Bien au chaud sous la pâte brisée, ça vous ronronnera au palais, avec un petit goût sauvage de gibier, à la première salive.

Après que soient blondis des oignons émincés dans un rien d’huile d’olive, ajoutez les orties lavées et grossièrement hachées, puis de l’ail écrasé. Laissez faire, jusqu’à ce que ça « fristolle » un brin. Comme on dit chez moi –jusqu’à ce que ça chantonne gentiment. Une fois touchée la tendresse de presque cuisson, ajoutez les œufs battus, la crème fraîche, le sel et le poivre, et versez ce mélange sur le lit de pâte dans le moule à tarte, chapeautez le tout du reste de pâte en couvercle, bords soudés, un petit trou, une cheminée, un badigeonnage au jaune d’œuf et zou ! Trente cinq minutes à four moyen.

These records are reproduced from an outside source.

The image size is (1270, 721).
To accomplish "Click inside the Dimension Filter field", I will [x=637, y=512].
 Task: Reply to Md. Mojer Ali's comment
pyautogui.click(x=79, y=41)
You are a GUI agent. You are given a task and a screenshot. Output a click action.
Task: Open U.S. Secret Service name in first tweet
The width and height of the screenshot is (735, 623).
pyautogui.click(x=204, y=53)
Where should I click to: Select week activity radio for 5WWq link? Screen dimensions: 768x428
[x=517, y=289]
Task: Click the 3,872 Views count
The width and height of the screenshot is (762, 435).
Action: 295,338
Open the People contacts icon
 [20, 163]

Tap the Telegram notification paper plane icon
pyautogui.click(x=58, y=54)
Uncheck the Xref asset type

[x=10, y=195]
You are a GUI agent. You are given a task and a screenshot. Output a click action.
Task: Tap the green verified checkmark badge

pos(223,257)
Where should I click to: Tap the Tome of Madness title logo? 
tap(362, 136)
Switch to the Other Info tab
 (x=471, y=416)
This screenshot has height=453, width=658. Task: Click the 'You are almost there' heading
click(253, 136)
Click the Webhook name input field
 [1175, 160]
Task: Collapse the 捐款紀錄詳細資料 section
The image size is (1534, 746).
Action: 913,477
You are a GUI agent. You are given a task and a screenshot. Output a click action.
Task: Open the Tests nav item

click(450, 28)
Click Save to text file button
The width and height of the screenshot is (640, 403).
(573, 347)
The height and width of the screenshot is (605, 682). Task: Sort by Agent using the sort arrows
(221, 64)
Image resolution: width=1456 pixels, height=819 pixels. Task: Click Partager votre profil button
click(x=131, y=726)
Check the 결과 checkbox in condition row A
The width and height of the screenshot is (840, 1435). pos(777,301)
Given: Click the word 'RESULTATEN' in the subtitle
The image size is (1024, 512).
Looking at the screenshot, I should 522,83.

Moins d’une heure après la cueillette, vous dégustez une magnifique tourte aux orties. Vous n’en revenez pas !

Passé la pluie, quand les brumes se peignent aux sapins, on dit ici que les renards fument. Et les orties hochent la tête dans leurs pensées de feu couvant.

Extrait de « La Croque buissonnière » de Pierre Pelot

Recette réalisée la première fois lors d’un atelier à VOSGES EN MARCHE, et qui a rencontré un franc succès.